● What you should do
Could you reproduce every entry that follows, exactly as shown?

● Stored items from a collection
##############################

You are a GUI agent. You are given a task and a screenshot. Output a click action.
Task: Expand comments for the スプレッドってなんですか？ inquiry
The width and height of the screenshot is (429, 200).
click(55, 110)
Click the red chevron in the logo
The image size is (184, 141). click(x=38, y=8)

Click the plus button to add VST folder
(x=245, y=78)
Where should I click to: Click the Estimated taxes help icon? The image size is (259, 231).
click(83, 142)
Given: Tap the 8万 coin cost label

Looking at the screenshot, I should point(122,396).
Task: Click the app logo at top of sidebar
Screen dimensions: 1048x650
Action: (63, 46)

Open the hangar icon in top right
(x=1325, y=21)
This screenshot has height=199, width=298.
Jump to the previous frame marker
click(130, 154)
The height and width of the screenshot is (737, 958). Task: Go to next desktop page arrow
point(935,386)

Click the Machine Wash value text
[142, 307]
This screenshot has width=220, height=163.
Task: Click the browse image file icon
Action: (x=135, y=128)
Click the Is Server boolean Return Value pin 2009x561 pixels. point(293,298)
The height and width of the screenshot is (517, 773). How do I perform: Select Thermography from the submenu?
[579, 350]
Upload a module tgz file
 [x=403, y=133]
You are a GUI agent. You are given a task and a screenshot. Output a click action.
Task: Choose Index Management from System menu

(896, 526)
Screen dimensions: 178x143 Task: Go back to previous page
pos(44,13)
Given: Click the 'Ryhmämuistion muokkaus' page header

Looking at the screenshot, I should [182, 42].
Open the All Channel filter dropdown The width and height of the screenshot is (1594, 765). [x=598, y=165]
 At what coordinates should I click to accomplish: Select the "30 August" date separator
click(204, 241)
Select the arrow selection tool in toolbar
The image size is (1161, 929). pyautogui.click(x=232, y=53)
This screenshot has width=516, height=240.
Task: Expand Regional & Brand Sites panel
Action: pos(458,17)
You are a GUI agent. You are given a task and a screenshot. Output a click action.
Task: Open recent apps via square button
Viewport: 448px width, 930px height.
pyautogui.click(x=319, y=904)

##############################

● Task solution
You are a GUI agent. You are given a task and a screenshot. Output a click action.
Task: Expand comments for the スプレッドってなんですか？ inquiry
The width and height of the screenshot is (429, 200).
click(55, 110)
Click the red chevron in the logo
The image size is (184, 141). click(x=38, y=8)

Click the plus button to add VST folder
(x=245, y=78)
Where should I click to: Click the Estimated taxes help icon? The image size is (259, 231).
click(83, 142)
Given: Tap the 8万 coin cost label

Looking at the screenshot, I should point(122,396).
Task: Click the app logo at top of sidebar
Screen dimensions: 1048x650
Action: (63, 46)

Open the hangar icon in top right
(x=1325, y=21)
This screenshot has height=199, width=298.
Jump to the previous frame marker
click(130, 154)
The height and width of the screenshot is (737, 958). Task: Go to next desktop page arrow
point(935,386)

Click the Machine Wash value text
[142, 307]
This screenshot has width=220, height=163.
Task: Click the browse image file icon
Action: (x=135, y=128)
Click the Is Server boolean Return Value pin 2009x561 pixels. point(293,298)
The height and width of the screenshot is (517, 773). How do I perform: Select Thermography from the submenu?
[579, 350]
Upload a module tgz file
 [x=403, y=133]
You are a GUI agent. You are given a task and a screenshot. Output a click action.
Task: Choose Index Management from System menu

(896, 526)
Screen dimensions: 178x143 Task: Go back to previous page
pos(44,13)
Given: Click the 'Ryhmämuistion muokkaus' page header

Looking at the screenshot, I should [182, 42].
Open the All Channel filter dropdown The width and height of the screenshot is (1594, 765). [x=598, y=165]
 At what coordinates should I click to accomplish: Select the "30 August" date separator
click(204, 241)
Select the arrow selection tool in toolbar
The image size is (1161, 929). pyautogui.click(x=232, y=53)
This screenshot has width=516, height=240.
Task: Expand Regional & Brand Sites panel
Action: pos(458,17)
You are a GUI agent. You are given a task and a screenshot. Output a click action.
Task: Open recent apps via square button
Viewport: 448px width, 930px height.
pyautogui.click(x=319, y=904)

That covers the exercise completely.